[EXERCISE REQUIREMENTS]
Pictures are to be left out, and only the lines from the one containing "Where should I click to: Open the Speed" through the last line of the data are to be returned exactly.

BEGIN MATERIAL TO PROCESS

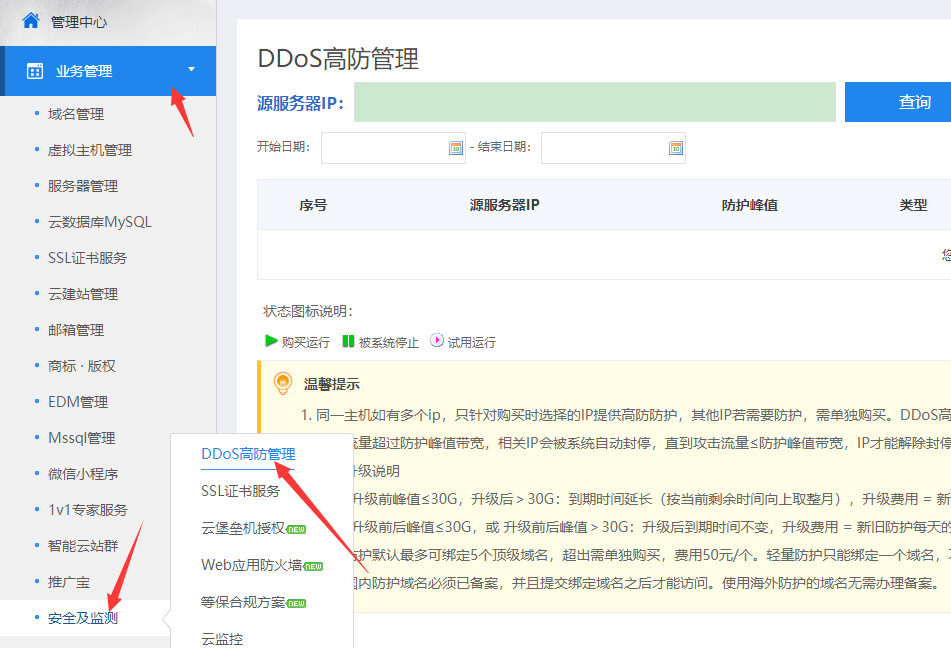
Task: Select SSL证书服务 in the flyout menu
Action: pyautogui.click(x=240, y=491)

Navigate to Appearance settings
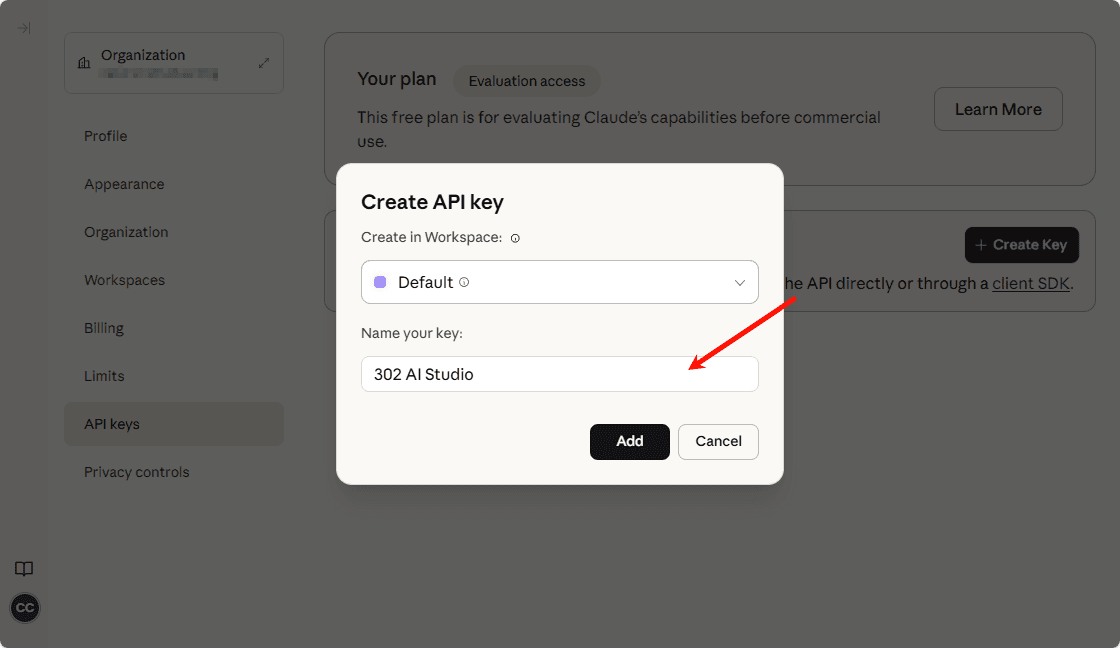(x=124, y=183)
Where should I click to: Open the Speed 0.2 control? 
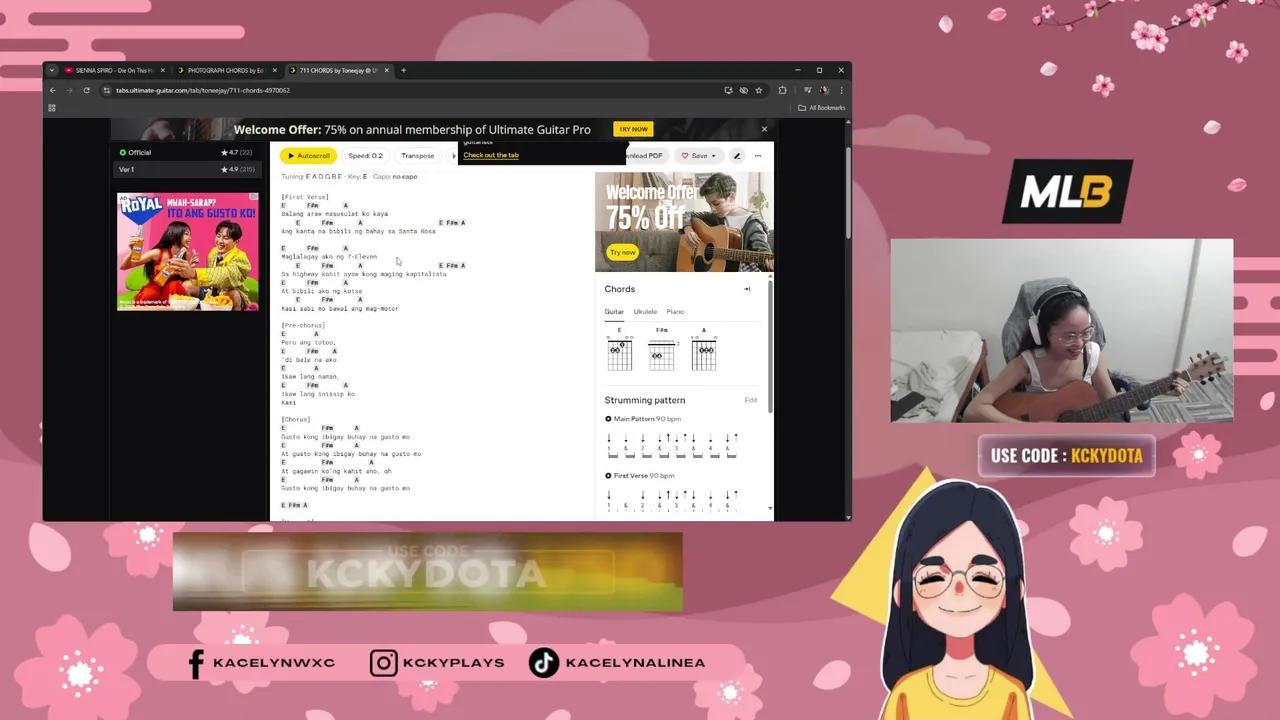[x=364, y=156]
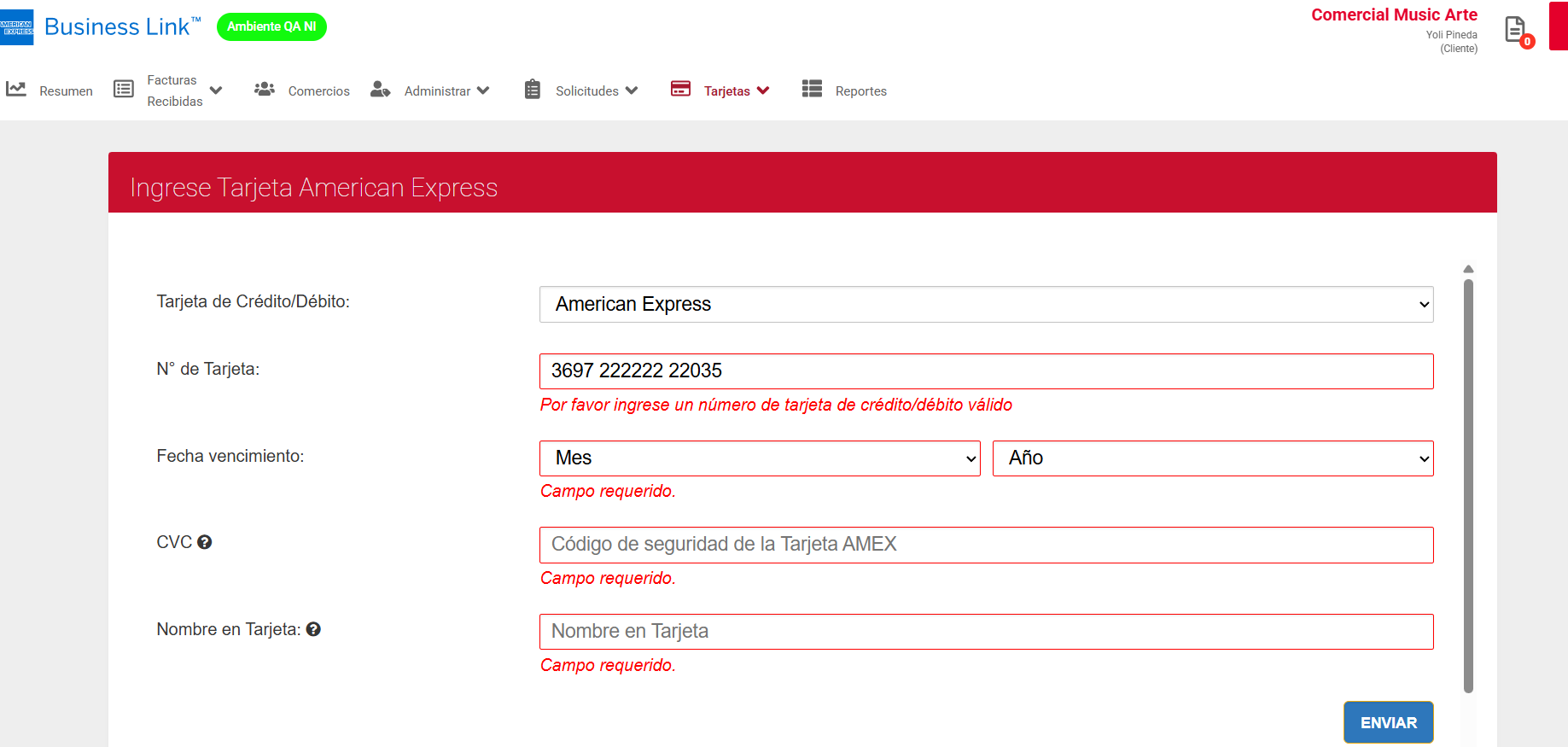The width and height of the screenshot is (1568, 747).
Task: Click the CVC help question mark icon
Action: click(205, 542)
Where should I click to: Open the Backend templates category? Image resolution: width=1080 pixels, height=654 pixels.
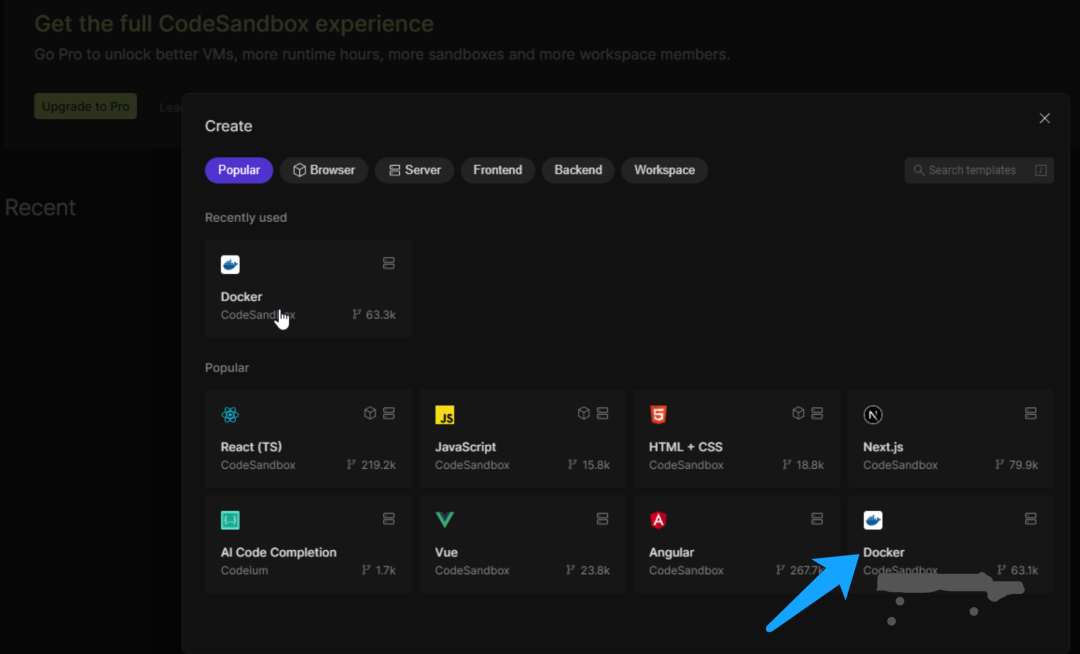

END MATERIAL TO PROCESS

[YOUR RESPONSE]
Where should I click to: Open the Speed 0.2 control? 
[x=364, y=156]
The width and height of the screenshot is (1568, 747).
Task: Click the CVC help question mark icon
Action: click(205, 542)
Where should I click to: Open the Backend templates category? Image resolution: width=1080 pixels, height=654 pixels.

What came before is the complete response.